Ti è mai capitato di non riuscire a smettere di pensare a una persona, di sentirti travolta da un'emozione fortissima e allo stesso tempo di chiederti se sia davvero amore? Non sei l'unica. Moltissime donne, a un certo punto, mettono in dubbio i propri sentimenti e non sanno più se amano davvero il partner o se adorano solo un'immagine idealizzata di lui.
C'è un nome preciso per questo fenomeno: limerenza. Somiglia moltissimo all'amore, ma in realtà ne è molto lontano. Ecco come distinguerli.
Che cos'è la limerenza?
Il concetto di limerenza è stato introdotto negli anni Settanta dalla psicologa americana Dorothy Tennov.
Per limerenza si intende quella forte dipendenza emotiva e romantica che proviamo verso qualcuno, un sentimento che però si fonda spesso più sulle illusioni che sulla realtà.
Studiando questo fenomeno, Tennov arrivò a una conclusione precisa: chi vive uno stato di limerenza tende a idealizzare il partner, attribuendogli qualità che non necessariamente possiede davvero.
Le differenze tra limerenza e amore
La prima grande differenza sta nell'intensità e nella durata. Mentre l'amore cresce e matura con il tempo, l'intensità della limerenza tende a spegnersi in fretta: appena le illusioni lasciano il posto alla realtà, l'incantesimo svanisce.
La limerenza è così facile da confondere perché produce gli stessi sintomi emotivi e fisici dell'innamoramento: farfalle nello stomaco, cuore che batte all'impazzata, pensieri fissi sull'altra persona. Ma questi sono più segnali di ossessione che i mattoni di una vera intimità e di un legame autentico.

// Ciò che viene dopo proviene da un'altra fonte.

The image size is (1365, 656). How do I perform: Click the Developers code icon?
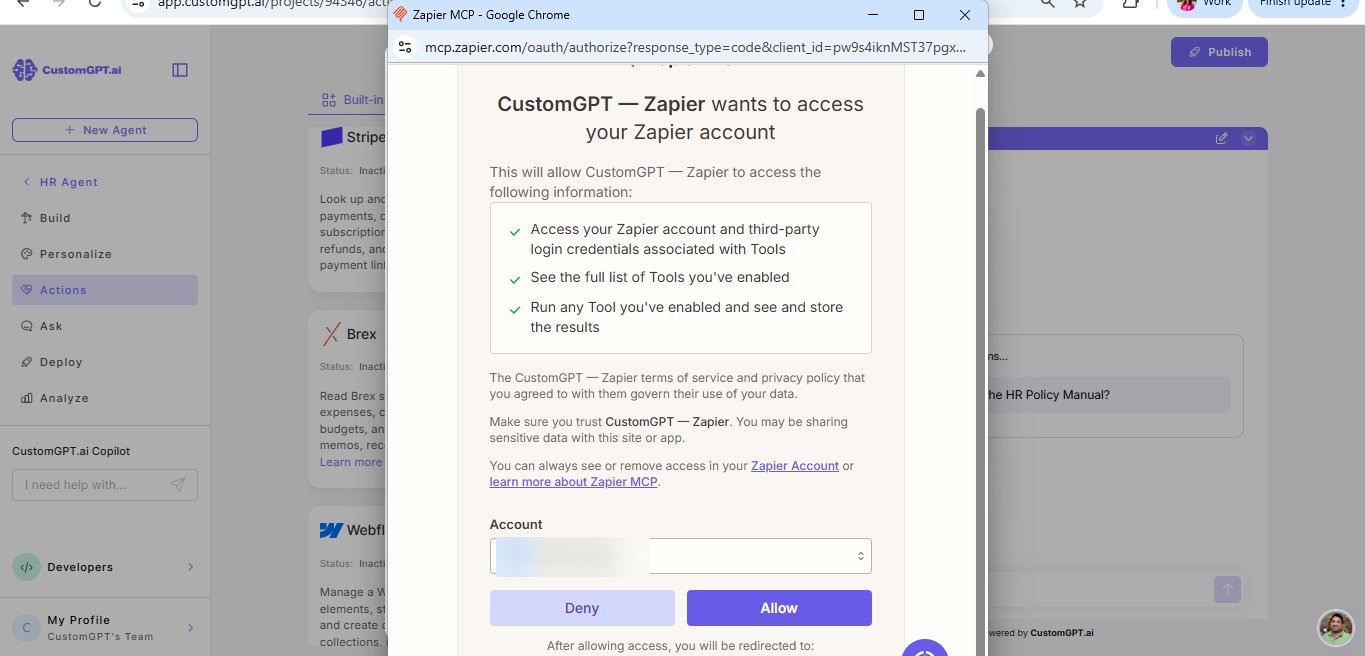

Come riconoscere se stai vivendo la limerenza
Se hai la sensazione che la persona di cui ti sei invaghita sembri troppo bella per essere vera, vale la pena fermarsi a riflettere: ami davvero lei, o solo l'idea che ti sei costruita di lei?
I sentimenti da limerenza si accompagnano spesso all'insicurezza e alla paura del rifiuto, mentre l'amore vero si fonda sulla fiducia e sull'equilibrio.
Un altro segnale rivelatore: se la vostra relazione funziona bene solo finché dura la nuvola rosa, ma appena arriva la realtà ti senti insicura e disorientata, con ogni probabilità dietro c'è la limerenza, non l'amore.
Cosa fare se stai vivendo la limerenza
Riconoscerlo è il primo passo. Se ti rendi conto che le radici delle tue emozioni affondano nella limerenza, è importante iniziare a capire in modo consapevole quali sono i tuoi veri sentimenti e cosa cerchi davvero in una relazione.
Può essere utile rivolgersi a un professionista, capace di guidarti verso una maggiore consapevolezza emotiva e una vera conoscenza di te stessa. Anche parlare apertamente con amici e familiari aiuta a rimettere i piedi per terra e a raggiungere quella maturità emotiva che è la base di ogni relazione sana.
Le relazioni d'amore hanno bisogno di fondamenta solide: non ondate emotive passeggere, ma un'intimità vera, duratura, costruita sulla fiducia.
La limerenza è una forma di amore?
No. Anche se somiglia all'amore e ne condivide molti sintomi, la limerenza si basa sulle illusioni e sull'idealizzazione della persona, non sulla conoscenza reale e sul legame autentico.
Quanto dura la limerenza?
Tende a spegnersi rapidamente. A differenza dell'amore, che matura con il tempo, l'intensità della limerenza svanisce non appena le illusioni cedono il passo alla realtà.
Quali sono i segnali della limerenza?
Pensieri fissi sull'altra persona, batticuore, farfalle nello stomaco, ma anche insicurezza costante e paura del rifiuto. Spesso la relazione sembra funzionare solo finché dura l'idealizzazione iniziale.
Come uscire dalla limerenza?
Il primo passo è riconoscerla. Poi aiuta capire i propri veri sentimenti, parlarne con persone di fiducia e, se serve, chiedere il supporto di un professionista per sviluppare consapevolezza emotiva e autoconoscenza.